Set task:
Copy the entries below word for word, starting at the first line and ending at the line that contains "will tap(34, 41).".

Information shown:
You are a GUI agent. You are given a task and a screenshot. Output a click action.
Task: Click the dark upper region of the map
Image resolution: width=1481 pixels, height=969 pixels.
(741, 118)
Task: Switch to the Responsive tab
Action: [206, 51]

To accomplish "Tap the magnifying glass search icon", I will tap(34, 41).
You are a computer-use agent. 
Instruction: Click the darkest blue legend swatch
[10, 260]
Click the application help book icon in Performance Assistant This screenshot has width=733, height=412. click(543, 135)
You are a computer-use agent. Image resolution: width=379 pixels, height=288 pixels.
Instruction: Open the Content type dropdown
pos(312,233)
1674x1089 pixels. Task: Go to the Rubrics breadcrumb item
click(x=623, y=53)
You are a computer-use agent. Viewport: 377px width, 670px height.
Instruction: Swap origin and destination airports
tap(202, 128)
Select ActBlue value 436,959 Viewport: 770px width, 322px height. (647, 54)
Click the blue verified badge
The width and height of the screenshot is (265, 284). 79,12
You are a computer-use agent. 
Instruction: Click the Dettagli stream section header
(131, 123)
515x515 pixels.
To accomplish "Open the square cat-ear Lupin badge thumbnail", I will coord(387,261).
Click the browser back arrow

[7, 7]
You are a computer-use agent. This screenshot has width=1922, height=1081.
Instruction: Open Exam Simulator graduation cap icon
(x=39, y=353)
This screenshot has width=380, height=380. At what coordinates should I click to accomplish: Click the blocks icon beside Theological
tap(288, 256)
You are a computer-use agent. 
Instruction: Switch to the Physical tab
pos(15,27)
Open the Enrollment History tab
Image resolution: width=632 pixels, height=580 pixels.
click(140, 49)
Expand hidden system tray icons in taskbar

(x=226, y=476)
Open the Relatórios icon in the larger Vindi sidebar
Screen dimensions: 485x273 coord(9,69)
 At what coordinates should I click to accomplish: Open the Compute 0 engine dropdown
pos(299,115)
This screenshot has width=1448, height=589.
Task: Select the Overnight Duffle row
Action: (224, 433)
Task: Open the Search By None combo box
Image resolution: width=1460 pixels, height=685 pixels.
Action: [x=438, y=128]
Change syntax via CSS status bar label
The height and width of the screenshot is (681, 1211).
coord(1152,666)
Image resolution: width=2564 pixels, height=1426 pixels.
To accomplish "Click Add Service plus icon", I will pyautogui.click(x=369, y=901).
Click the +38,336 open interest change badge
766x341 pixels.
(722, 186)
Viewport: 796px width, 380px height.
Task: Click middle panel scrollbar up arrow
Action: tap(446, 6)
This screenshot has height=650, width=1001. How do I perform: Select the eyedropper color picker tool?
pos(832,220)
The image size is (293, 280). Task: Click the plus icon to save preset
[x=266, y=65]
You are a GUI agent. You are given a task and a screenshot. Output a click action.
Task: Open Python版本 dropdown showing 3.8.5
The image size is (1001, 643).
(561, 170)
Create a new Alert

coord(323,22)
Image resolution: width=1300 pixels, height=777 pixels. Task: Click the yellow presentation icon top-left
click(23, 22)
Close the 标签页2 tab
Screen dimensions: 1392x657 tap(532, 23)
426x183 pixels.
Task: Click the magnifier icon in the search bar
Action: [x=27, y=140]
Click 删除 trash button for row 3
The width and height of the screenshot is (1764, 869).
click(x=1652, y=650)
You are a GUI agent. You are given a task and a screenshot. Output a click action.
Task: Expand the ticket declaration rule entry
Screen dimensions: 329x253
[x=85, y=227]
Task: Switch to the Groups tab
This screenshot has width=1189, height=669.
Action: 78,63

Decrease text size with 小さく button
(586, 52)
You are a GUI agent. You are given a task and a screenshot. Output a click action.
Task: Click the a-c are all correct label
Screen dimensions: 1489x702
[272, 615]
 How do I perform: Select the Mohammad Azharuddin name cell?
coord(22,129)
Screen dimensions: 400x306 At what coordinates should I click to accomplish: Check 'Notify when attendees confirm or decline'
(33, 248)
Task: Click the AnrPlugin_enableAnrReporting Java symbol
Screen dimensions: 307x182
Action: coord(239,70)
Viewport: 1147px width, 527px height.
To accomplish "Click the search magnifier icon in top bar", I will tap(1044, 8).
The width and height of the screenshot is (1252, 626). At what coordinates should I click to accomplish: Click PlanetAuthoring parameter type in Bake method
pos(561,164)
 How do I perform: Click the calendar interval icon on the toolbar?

Answer below:
You are a GUI agent. You are given a task and a screenshot. Output a click action.
Task: Click the dark upper region of the map
Image resolution: width=1481 pixels, height=969 pixels.
(741, 118)
Task: Switch to the Responsive tab
Action: [206, 51]

To accomplish "Tap the magnifying glass search icon", I will tap(34, 41).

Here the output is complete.